WHAT IS REQUIRED
Reproduce the first line of the entries that follow and each later line, word for word, ending with the one containing "Given: Click the GPU-Z app icon in title bar".
----
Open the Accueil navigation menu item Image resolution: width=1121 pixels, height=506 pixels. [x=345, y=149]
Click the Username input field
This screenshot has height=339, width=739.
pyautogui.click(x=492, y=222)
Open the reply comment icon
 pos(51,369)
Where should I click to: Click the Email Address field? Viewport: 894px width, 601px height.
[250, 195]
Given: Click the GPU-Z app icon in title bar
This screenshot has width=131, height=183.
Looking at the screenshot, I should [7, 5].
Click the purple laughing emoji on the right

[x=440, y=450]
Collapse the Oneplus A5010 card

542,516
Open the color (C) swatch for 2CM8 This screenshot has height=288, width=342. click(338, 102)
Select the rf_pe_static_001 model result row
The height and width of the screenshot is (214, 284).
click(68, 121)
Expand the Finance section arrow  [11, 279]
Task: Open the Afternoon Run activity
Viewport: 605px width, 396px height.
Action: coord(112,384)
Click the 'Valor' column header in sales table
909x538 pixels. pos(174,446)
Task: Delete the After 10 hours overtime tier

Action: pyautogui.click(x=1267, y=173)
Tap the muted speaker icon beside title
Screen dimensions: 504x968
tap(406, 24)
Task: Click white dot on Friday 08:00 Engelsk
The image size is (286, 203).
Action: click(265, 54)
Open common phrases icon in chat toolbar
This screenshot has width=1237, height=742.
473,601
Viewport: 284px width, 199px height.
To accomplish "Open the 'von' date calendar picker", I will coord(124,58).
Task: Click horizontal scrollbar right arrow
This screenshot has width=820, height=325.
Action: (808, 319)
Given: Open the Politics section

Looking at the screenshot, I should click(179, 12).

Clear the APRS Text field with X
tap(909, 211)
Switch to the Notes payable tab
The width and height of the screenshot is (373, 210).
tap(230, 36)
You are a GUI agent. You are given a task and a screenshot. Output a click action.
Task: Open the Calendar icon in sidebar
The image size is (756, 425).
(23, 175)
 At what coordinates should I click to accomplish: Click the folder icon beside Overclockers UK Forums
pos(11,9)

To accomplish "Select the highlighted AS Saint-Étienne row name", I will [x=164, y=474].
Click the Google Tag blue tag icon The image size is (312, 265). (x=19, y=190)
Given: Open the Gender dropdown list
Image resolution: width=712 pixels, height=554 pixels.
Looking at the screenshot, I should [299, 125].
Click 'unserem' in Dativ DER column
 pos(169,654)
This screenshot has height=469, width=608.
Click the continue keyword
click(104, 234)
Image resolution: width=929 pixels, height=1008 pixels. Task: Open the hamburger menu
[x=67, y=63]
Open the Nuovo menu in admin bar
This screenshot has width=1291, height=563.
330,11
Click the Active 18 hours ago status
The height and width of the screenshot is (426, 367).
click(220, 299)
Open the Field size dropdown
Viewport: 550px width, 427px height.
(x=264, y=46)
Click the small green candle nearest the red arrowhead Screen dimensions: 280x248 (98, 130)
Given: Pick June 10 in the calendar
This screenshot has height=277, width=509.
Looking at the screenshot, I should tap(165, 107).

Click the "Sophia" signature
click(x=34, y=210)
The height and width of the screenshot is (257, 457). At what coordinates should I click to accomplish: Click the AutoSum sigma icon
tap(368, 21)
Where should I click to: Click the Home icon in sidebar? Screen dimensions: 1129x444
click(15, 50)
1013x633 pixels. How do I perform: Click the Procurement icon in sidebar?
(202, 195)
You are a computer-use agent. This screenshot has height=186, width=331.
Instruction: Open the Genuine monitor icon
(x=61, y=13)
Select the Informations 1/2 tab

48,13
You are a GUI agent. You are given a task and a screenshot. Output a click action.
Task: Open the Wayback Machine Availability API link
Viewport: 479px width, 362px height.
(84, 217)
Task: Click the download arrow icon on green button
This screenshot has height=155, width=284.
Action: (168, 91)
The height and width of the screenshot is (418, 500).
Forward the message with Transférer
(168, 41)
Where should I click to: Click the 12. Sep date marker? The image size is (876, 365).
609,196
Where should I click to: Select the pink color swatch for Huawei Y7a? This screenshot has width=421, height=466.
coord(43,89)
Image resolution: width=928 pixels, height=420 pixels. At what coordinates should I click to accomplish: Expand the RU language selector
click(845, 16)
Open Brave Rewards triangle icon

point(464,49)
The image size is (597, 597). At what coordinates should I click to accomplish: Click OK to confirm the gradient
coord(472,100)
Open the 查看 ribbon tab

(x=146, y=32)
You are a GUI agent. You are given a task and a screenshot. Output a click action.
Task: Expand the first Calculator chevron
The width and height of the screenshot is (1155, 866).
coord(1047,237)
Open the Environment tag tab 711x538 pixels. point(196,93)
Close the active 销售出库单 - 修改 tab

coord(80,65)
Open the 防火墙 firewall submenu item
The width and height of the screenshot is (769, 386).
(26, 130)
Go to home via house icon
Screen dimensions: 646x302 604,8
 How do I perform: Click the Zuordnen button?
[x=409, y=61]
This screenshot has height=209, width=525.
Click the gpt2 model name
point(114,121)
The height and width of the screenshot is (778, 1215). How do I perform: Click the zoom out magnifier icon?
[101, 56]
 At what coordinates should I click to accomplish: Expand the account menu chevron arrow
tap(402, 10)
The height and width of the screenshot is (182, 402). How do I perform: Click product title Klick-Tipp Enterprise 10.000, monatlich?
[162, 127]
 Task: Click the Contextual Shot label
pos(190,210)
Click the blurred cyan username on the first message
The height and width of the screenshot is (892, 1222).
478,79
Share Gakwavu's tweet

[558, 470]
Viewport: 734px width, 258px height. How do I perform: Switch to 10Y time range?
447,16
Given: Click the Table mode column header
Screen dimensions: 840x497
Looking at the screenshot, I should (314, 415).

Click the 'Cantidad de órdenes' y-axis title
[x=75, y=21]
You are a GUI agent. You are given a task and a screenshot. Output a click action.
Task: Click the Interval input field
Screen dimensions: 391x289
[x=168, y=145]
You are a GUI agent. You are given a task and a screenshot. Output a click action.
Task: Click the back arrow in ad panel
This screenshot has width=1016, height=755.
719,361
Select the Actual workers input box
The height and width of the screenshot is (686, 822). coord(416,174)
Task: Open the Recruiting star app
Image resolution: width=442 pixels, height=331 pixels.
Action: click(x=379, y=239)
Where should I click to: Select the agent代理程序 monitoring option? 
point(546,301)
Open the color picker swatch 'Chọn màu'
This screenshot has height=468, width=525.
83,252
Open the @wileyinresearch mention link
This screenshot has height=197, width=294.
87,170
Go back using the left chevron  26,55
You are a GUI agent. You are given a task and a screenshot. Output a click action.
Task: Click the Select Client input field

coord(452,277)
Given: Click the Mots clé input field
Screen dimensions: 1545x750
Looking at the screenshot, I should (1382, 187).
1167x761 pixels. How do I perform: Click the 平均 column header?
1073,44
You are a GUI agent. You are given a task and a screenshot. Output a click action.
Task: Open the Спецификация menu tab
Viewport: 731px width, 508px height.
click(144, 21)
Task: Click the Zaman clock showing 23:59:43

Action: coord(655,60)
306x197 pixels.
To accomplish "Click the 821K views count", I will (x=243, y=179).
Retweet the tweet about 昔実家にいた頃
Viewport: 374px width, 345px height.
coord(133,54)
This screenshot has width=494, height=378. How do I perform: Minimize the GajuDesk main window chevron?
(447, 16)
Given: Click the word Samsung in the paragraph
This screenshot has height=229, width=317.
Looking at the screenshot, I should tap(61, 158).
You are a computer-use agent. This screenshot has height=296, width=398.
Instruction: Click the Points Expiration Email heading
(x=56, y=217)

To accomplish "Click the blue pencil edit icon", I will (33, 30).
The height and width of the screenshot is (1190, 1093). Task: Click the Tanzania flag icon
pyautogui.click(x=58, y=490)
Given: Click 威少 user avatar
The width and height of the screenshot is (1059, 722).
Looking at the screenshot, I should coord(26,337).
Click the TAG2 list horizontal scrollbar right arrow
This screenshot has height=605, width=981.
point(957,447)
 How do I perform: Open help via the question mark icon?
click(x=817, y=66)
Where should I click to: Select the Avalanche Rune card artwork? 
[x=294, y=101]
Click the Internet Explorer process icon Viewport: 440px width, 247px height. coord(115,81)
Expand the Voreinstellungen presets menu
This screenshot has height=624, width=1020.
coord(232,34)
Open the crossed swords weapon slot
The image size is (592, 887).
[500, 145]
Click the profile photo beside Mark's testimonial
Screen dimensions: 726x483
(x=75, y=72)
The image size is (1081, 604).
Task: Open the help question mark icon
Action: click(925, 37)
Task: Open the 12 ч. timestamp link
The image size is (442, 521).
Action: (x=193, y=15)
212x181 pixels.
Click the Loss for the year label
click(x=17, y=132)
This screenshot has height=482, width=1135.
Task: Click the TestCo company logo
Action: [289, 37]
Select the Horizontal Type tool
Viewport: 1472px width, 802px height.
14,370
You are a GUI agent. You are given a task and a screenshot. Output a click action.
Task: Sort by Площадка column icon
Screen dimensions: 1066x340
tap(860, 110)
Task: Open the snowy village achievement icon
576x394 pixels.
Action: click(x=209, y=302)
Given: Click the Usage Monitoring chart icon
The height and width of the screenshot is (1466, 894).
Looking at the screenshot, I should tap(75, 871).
----
ANSWER TO THE EXERCISE
Open the Accueil navigation menu item Image resolution: width=1121 pixels, height=506 pixels. [x=345, y=149]
Click the Username input field
This screenshot has height=339, width=739.
pyautogui.click(x=492, y=222)
Open the reply comment icon
 pos(51,369)
Where should I click to: Click the Email Address field? Viewport: 894px width, 601px height.
[250, 195]
Given: Click the GPU-Z app icon in title bar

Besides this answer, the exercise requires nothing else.